L'Avvento, periodo sacro di preparazione e attesa, vede la musica assumere un ruolo fondamentale nel guidare i fedeli verso la spiritualità. Nel corso dei secoli, sono fioriti generi musicali e tradizioni canore volti ad aiutare i fedeli a sviluppare, attraverso l'udito, un sentimento di gioiosa speranza e di imminente attesa.
La musica, in particolare quella sacra, si rivela uno strumento potentissimo per risvegliare l'anima e riattivare i sensi interni, considerati la porta della fede e della spiritualità. Anche in un contesto contemporaneo, caratterizzato da un sovraccarico di stimoli, la musica sacra è capace di sintonizzare la vita del credente con il mistero di Dio che si fa carne, elevando l'ascolto a una vera e propria esperienza di fede. Essa obbliga l'ascoltatore a dilatare il tempo, a fermarsi dalla frenetica corsa delle attività e a concentrarsi sui suoni e sulle parole declamate o cantate.

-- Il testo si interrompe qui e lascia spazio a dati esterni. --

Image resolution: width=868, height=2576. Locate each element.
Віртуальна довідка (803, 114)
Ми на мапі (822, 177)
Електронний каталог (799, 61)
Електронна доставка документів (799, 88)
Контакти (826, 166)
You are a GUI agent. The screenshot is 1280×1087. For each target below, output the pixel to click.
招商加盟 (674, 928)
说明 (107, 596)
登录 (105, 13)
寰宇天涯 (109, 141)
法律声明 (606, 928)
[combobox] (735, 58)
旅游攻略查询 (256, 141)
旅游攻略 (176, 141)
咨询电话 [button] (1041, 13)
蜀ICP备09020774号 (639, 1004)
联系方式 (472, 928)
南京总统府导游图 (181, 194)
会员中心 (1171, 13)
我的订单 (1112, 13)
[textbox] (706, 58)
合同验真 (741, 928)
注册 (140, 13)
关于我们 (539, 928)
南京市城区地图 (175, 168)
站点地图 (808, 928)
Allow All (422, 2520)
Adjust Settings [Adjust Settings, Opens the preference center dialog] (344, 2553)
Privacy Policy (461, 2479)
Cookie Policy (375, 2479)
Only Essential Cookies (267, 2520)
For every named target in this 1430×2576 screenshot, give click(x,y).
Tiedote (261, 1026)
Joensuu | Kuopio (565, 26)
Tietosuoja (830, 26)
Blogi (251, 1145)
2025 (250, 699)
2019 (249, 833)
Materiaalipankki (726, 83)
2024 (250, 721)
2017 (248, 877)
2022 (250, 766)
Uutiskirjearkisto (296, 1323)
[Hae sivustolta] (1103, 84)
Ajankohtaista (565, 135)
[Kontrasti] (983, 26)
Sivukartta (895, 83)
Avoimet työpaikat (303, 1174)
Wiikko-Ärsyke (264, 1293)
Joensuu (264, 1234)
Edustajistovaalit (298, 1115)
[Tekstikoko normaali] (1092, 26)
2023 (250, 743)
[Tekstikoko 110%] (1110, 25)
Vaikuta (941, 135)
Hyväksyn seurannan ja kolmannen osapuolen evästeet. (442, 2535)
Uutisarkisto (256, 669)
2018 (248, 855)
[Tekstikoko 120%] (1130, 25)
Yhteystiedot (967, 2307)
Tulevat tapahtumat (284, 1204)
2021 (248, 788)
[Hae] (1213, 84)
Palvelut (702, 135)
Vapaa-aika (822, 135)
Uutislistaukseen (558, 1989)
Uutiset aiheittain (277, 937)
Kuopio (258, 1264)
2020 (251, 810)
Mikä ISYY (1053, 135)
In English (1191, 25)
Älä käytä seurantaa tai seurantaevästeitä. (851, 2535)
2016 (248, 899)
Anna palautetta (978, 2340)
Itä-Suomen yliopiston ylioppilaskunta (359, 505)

La Novena di Natale: Origini e Tradizione
La Novena di Natale è una pratica di pietà popolare profondamente radicata nella tradizione cattolica. Sebbene non appartenga alla liturgia ufficiale della Chiesa, essa accompagna da secoli la preparazione spirituale alla solennità della Natività del Signore.
Prima del Concilio Vaticano II, la Novena era celebrata in latino. Successivamente, ne sono state diffuse versioni nelle diverse lingue, favorendo una più ampia partecipazione. La prima esecuzione documentata della Novena di Natale risale al 1720, a Torino, presso la chiesa dell'Immacolata annessa al Convitto Ecclesiastico dei missionari vincenziani. In questo contesto, emersero le figure di padre Carlo Antonio Vacchetta, responsabile delle cerimonie e del canto, e del beato Sebastiano Valfré. La tradizione attribuisce a padre Vacchetta la composizione dei testi e della melodia.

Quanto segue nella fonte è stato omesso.